Parliament’s standards commissioner Kathryn Stone has exonerated Mr Rees-Mogg after a probe into directors’ loans worth £6 million borrowed from Mr Rees-Mogg’s company Saliston Limited between 2018 and 2020.

She ruled that the loans were “connected solely” to Mr Rees-Mogg’s “private and personal life” and could not “reasonably be thought” to influence his “actions, speeches or votes in Parliament”.

Commons leader Mr Rees-Mogg said he was “grateful to the commissioner for swiftly rejecting this accusation”.

Sharing the outcome of the conduct investigation on Twitter, the Conservative MP for North East Somerset quoted Shakespeare’s tragedy Othello.

He wrote: “Who steals my purse steals trash… but he that filches from me my good name robs me of that which not enriches him and makes me poor indeed.”

In her reasoning behind the decision, Ms Stone said: “It is my decision that these loans were connected solely to your private and personal life.”

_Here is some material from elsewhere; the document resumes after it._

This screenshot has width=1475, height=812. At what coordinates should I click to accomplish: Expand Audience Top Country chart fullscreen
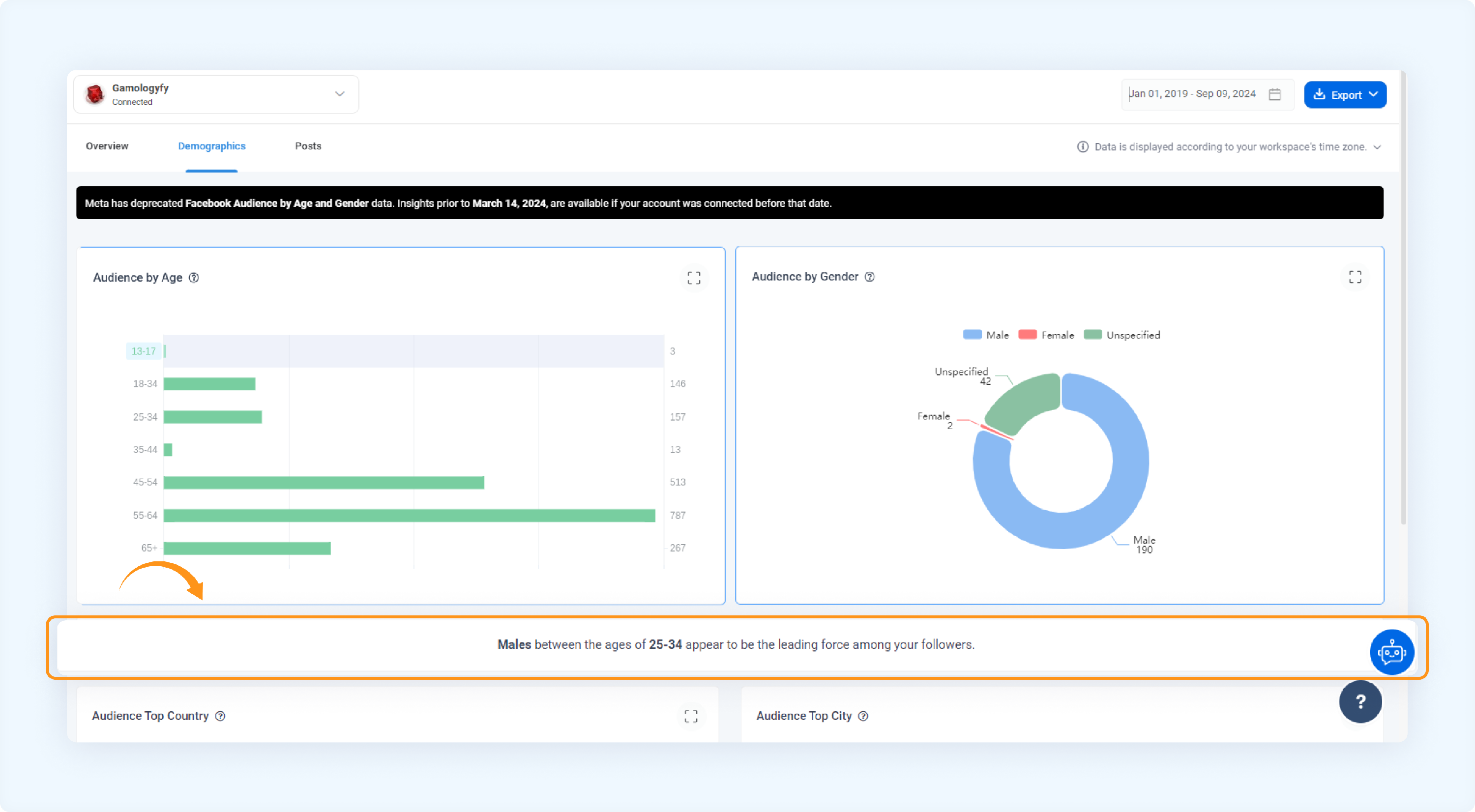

She added: “I am also not satisfied that these loans could reasonably be thought by others to influence your actions, speeches or votes in Parliament, or your actions taken in your capacity as a Member of Parliament; as such, it is my conclusion that these loans do not fit with the spirit or purpose of registration.”

The standards commissioner said that “no breach of paragraph 14” of the MPs code of conduct had taken place.

Paragraph 14 of the code says that MPs must declare earnings as a director or employee for organisations outside of Parliament, including “taxable expenses, allowances and benefits such as company cars”.

 

The decision to investigate Mr Rees-Mogg came after Labour demanded an investigation into the loans of £2.94 million a year, which the party said he did not declare properly.

In November, the opposition party called for Ms Stone to follow up on claims in the Mail On Sunday that the Cabinet minister failed to declare director’s loans from Saliston.

Labour deputy leader Angela Rayner separately wrote to the independent adviser on ministers’ interests, Lord Geidt, over the matter.

In her letter she said that failing to declare director’s loans worth £2.94 million a year “allowed Mr Rees-Mogg to borrow a large sum of money at a very low interest rate” and argued that it “should have been declared”.